Jika tidak dibicarakan dengan baik, persoalan ini bisa memicu stres berkepanjangan dan menghapus kedekatan emosional. 

8. Kepercayaan Dirusak

Kepercayaan sebagai salah satu fondasi menjalani hubungan. Ketika terjadi perselingkuhan atau turut campur orang lain, rasa aman dalam hubungan dapat pupus. 

Permasalahan tersebut sering kali membuat perempuan menarik diri dan kehilangan rasa terhadap pasangannya. 

9. Perbedaan Tujuan Hidup

Tujuan yang sama juga penting, apalagi pada komitmen hubungan jangka panjang.  Jika ada perbedaan dan tidak dikomunikasikan, dapat memicu konflik yang semakin sulit disatukan.

Ketika seorang perempuan merasa arah hidupnya tidak lagi sejalan dengan pasangan, dia bisa mulai mempertanyakan sampai hilang minat. 

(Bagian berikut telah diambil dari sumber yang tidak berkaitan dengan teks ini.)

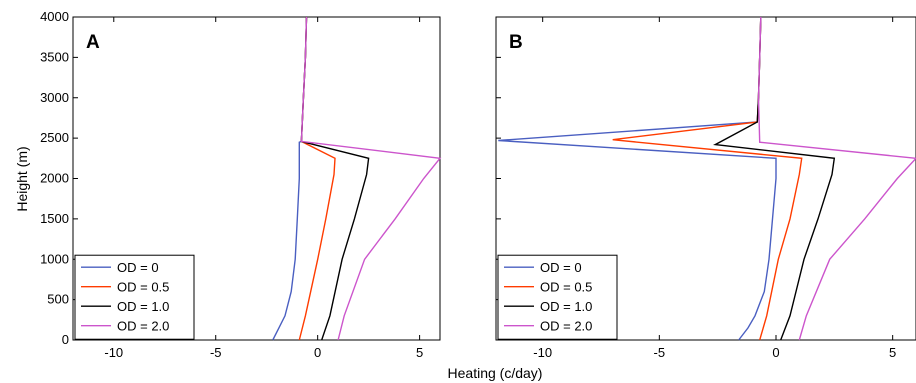 This screenshot has width=916, height=383. What do you see at coordinates (54, 98) in the screenshot?
I see `y-tick-label: 3000` at bounding box center [54, 98].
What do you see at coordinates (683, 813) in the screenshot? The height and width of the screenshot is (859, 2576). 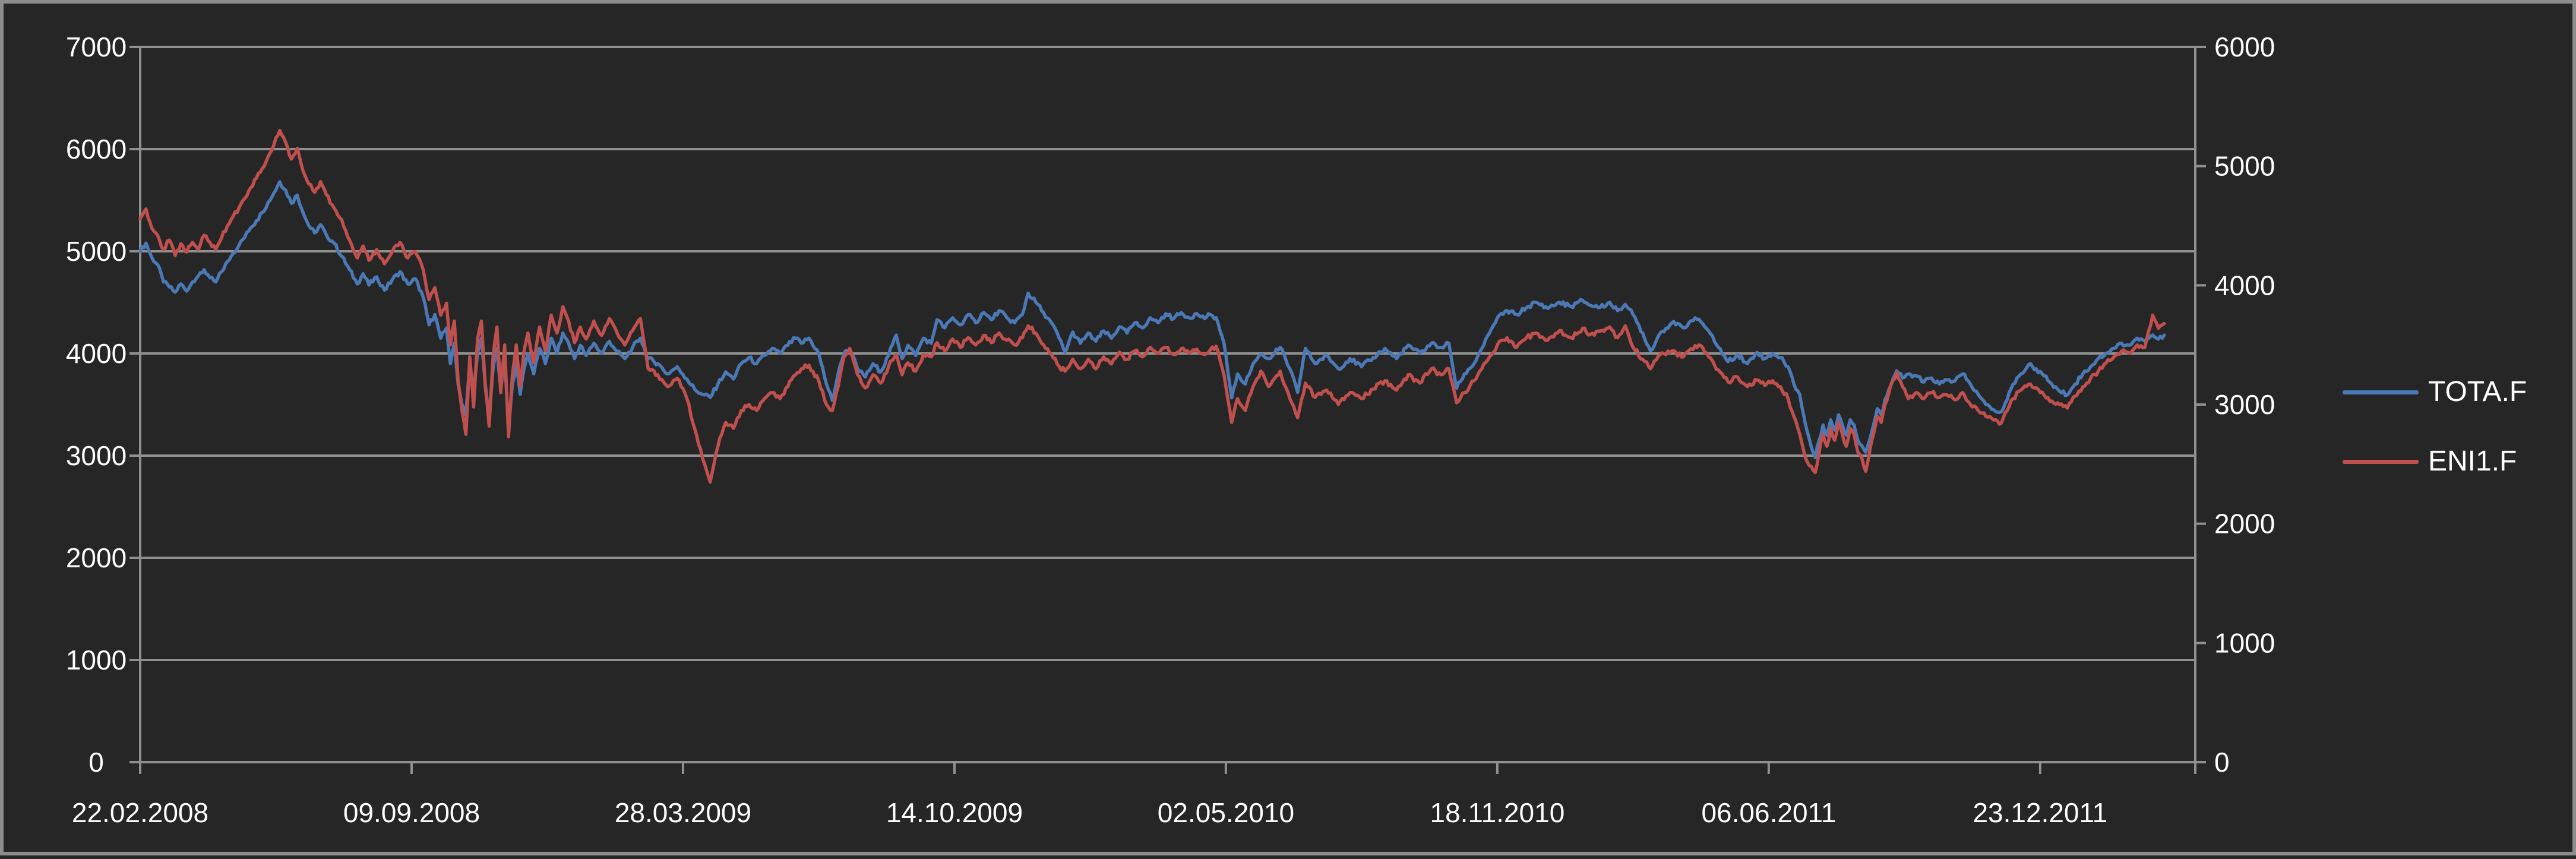 I see `x-axis-date-label: 28.03.2009` at bounding box center [683, 813].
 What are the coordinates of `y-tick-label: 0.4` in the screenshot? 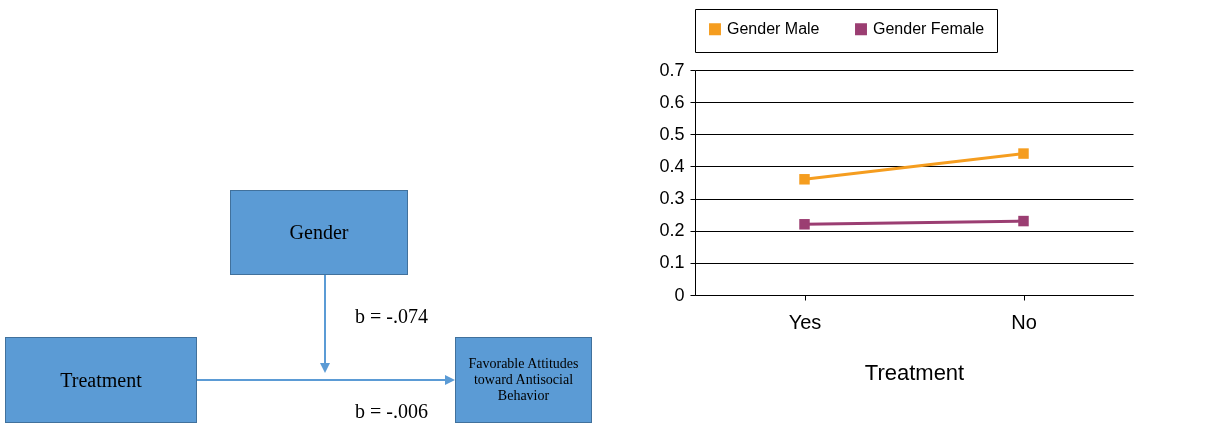 It's located at (672, 166).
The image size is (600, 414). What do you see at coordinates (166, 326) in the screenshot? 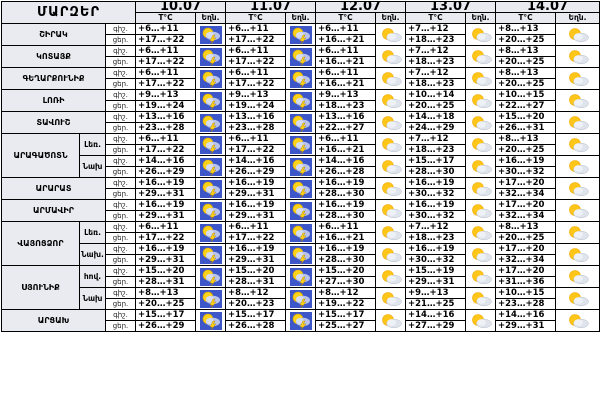
I see `day-temp: +26…+29` at bounding box center [166, 326].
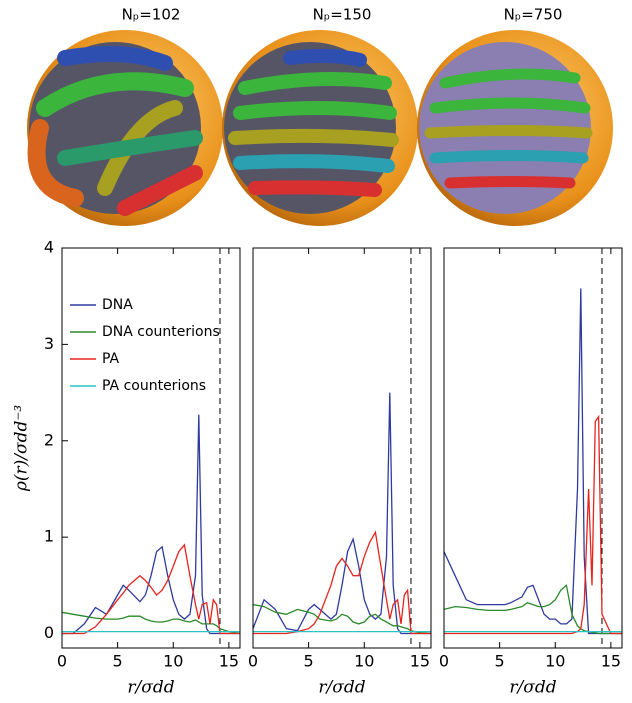 This screenshot has width=632, height=703. I want to click on y-tick-label: 0, so click(49, 632).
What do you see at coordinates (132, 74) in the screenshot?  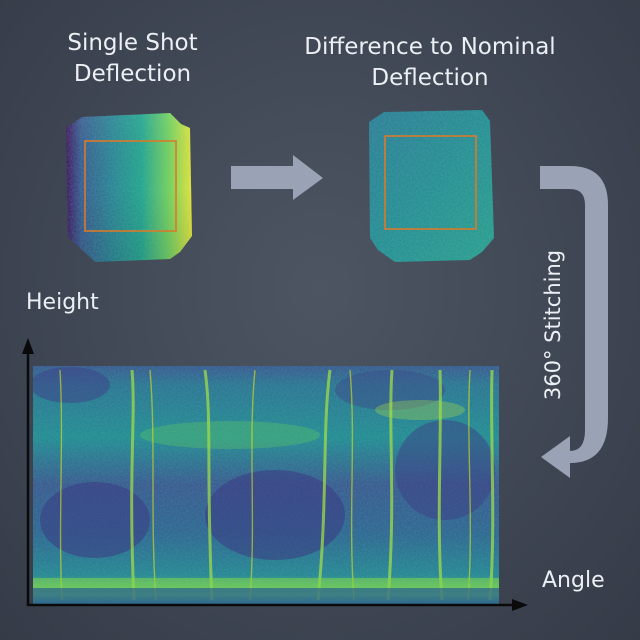 I see `single-shot-title-line2: Deflection` at bounding box center [132, 74].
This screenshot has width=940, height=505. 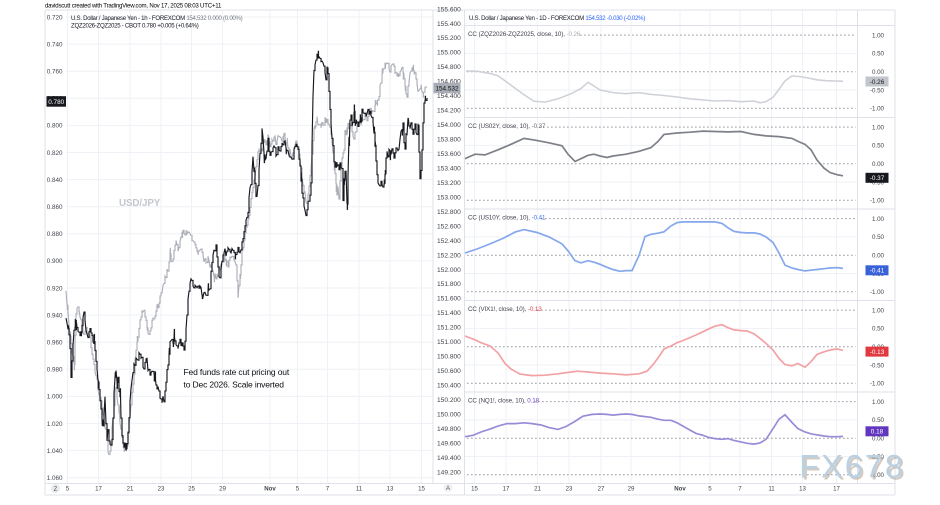 I want to click on svg-text: 153.400, so click(x=449, y=170).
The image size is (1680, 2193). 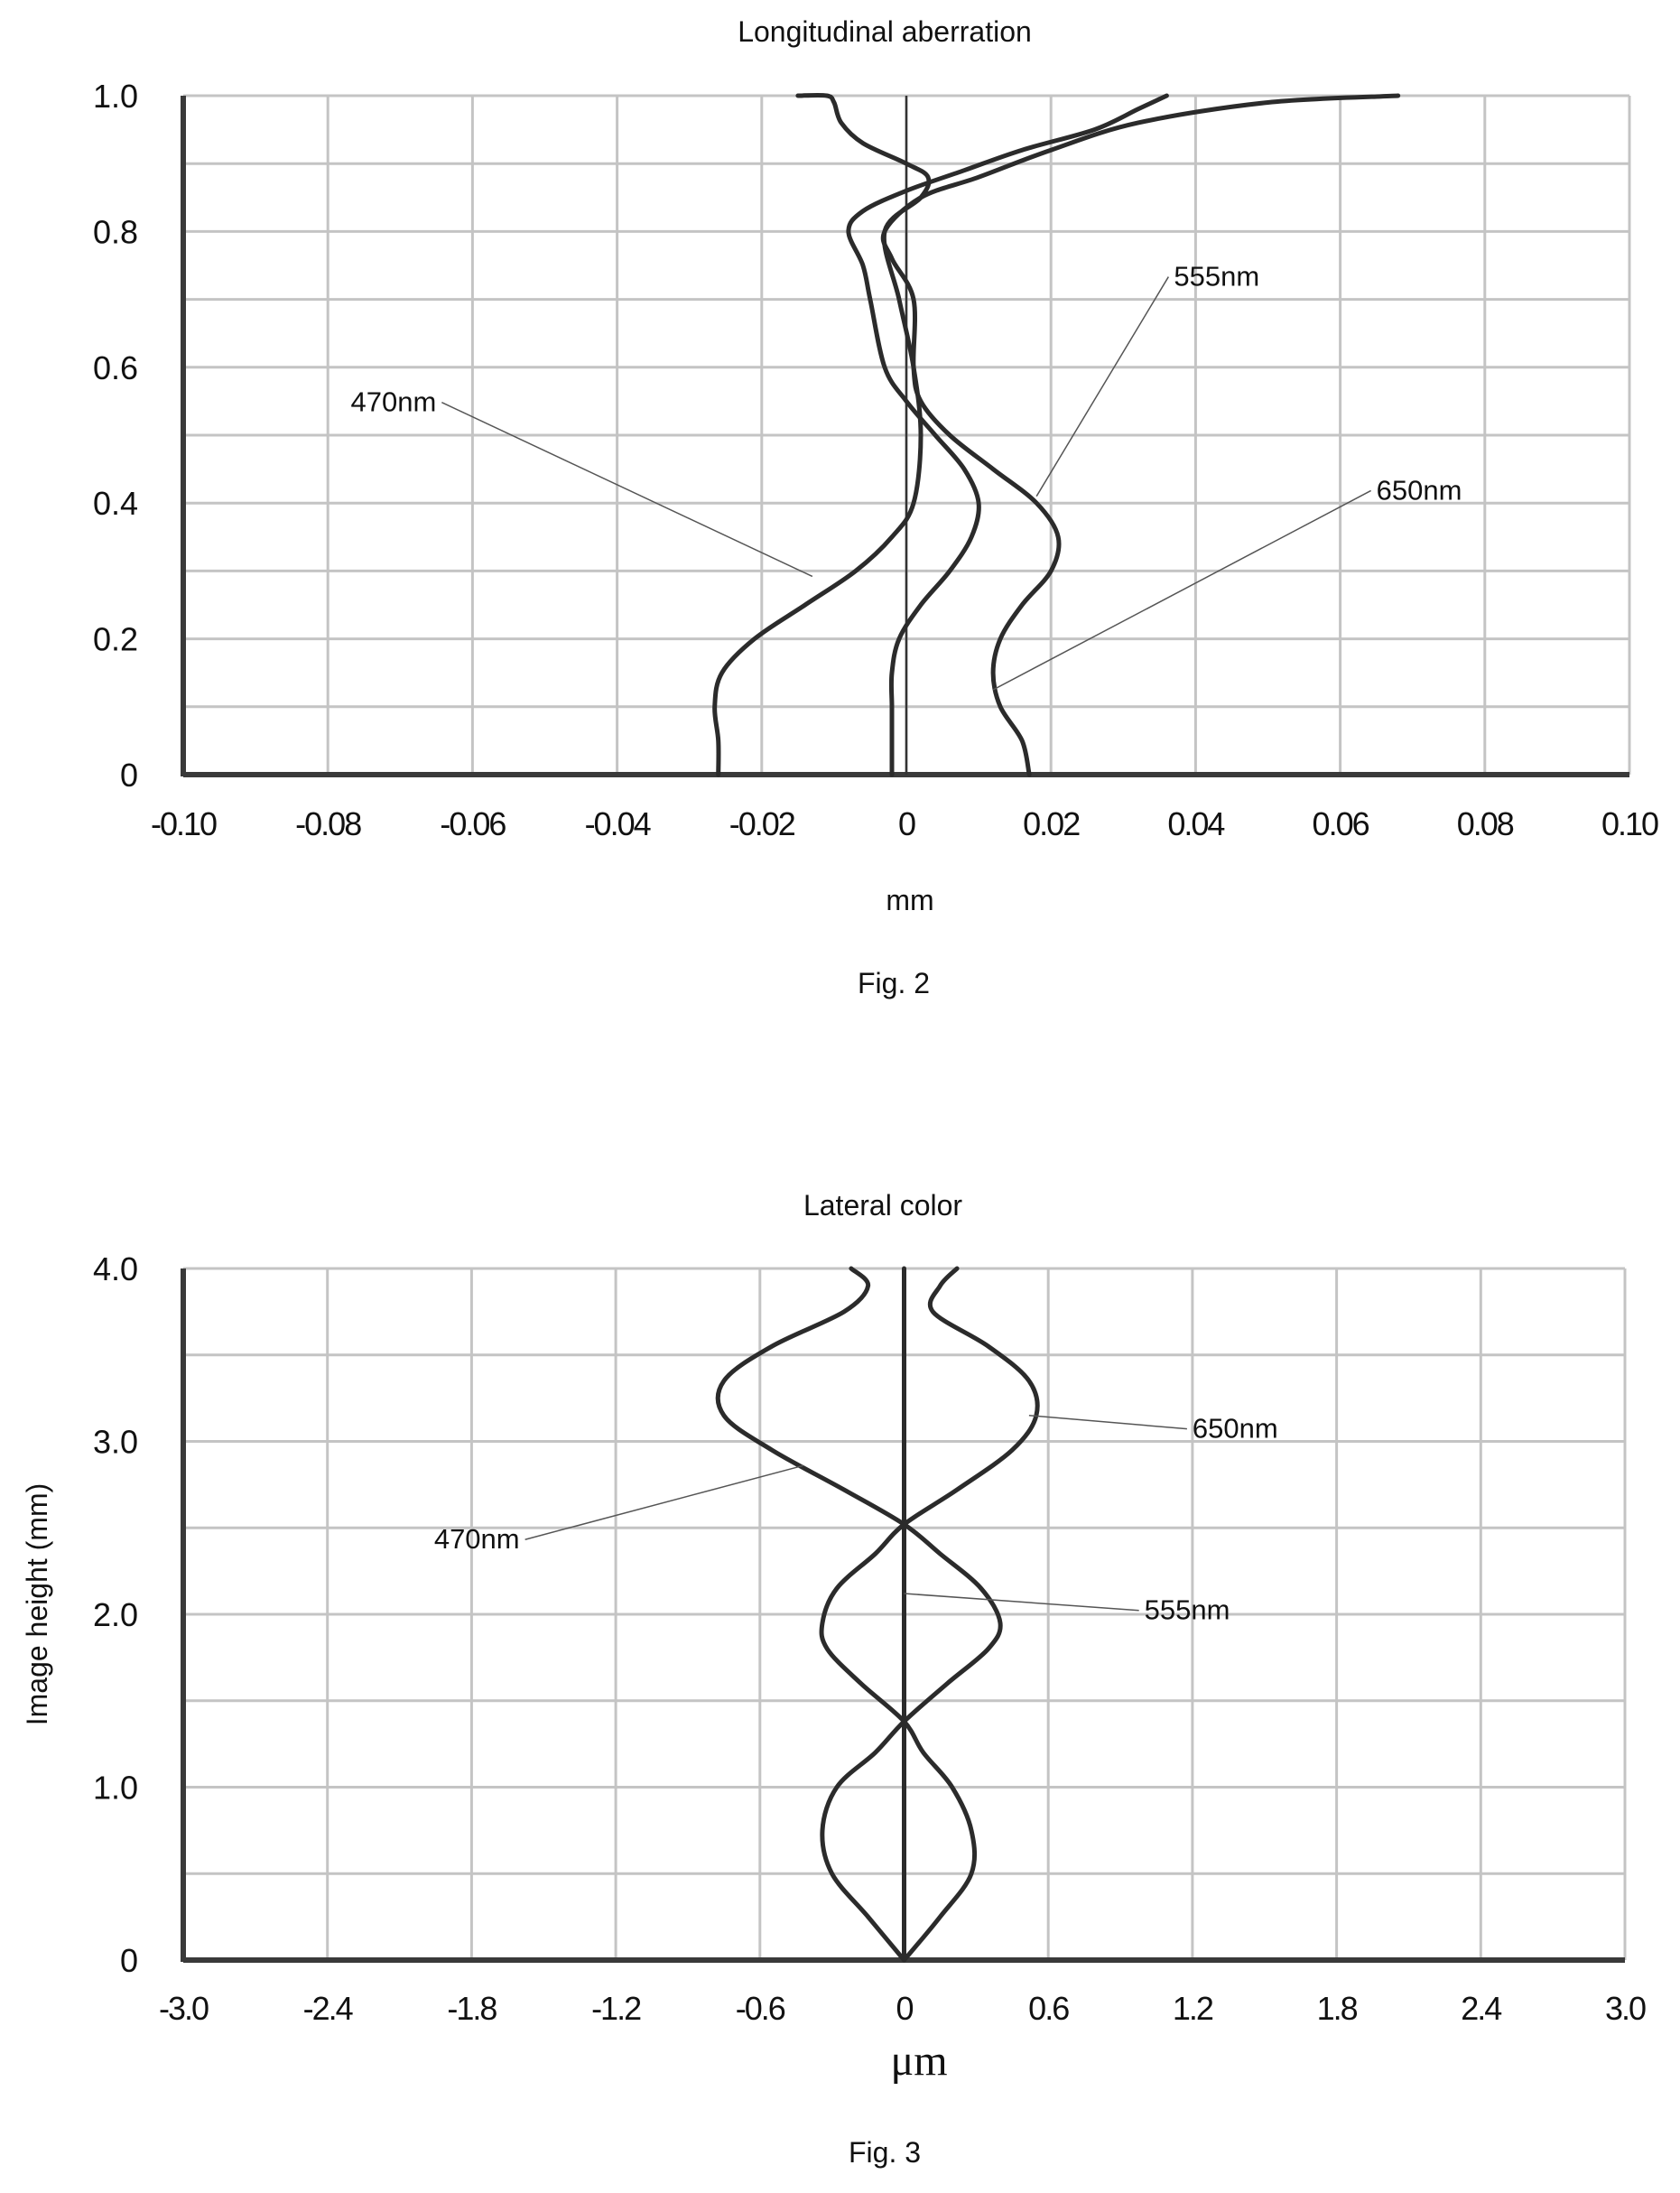 What do you see at coordinates (762, 823) in the screenshot?
I see `x-tick-label: -0.02` at bounding box center [762, 823].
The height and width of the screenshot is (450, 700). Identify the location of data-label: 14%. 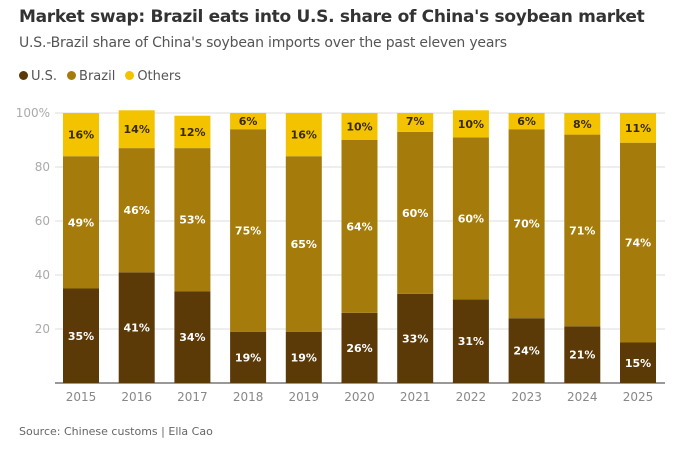
(137, 130).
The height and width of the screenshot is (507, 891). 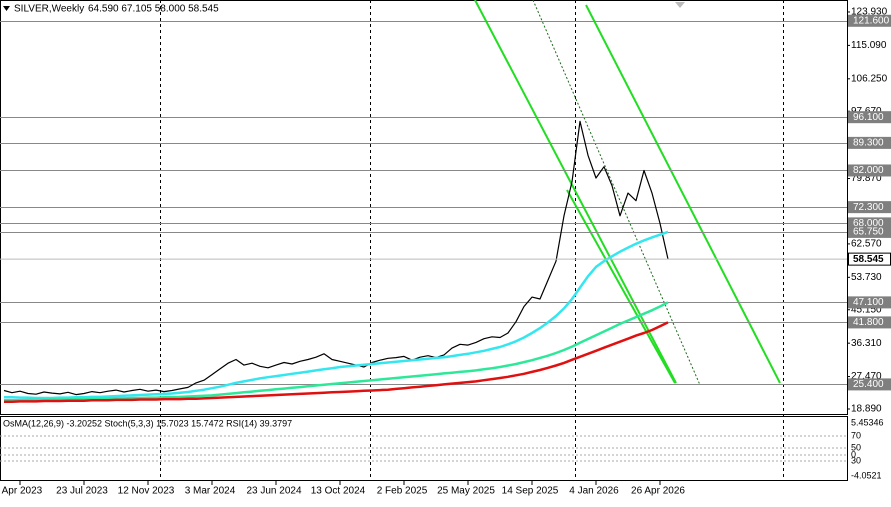 What do you see at coordinates (866, 178) in the screenshot?
I see `y-tick-label: 79.870` at bounding box center [866, 178].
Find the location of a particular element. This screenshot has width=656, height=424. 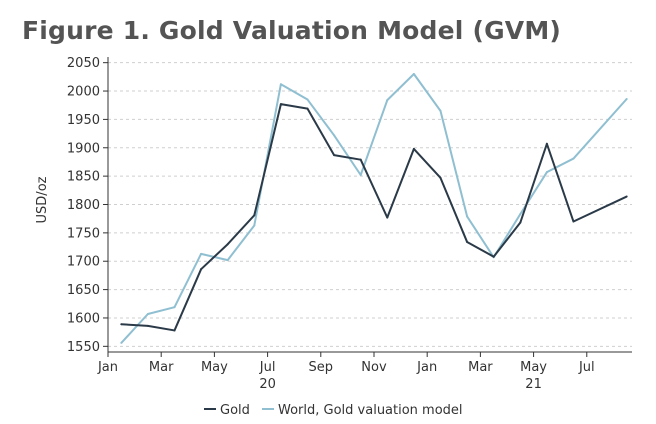

y-tick-label: 2000 is located at coordinates (84, 92).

10. Pasangan Berpikir Kekanakan

Hubungan sehat umumnya bertumbuh seiring perkembangan setiap individu. Apabila salah satu tidak menunjukkan kedewasaan, hubungan bisa terasa berat. 

Bagi perempuan, bersama dengan pria yang masih berpikiran kanak-kanak akan terasa melelahkan dan ketertarikan pun perlahan dapat memudar. 

11. Konflik Terus

Perbedaan pandangan merupakan hal yang wajar dalam setiap hubungan. Tetapi, jika pertengkaran terus berulang tanpa penyelesaian yang jelas dan sehat, tentu akan menguras energi kedua belah pihak. 

Seiring waktu, hubungan terasa melelahkan sehingga memicu hilangnya kedekatan dan minat terhadap pasangan.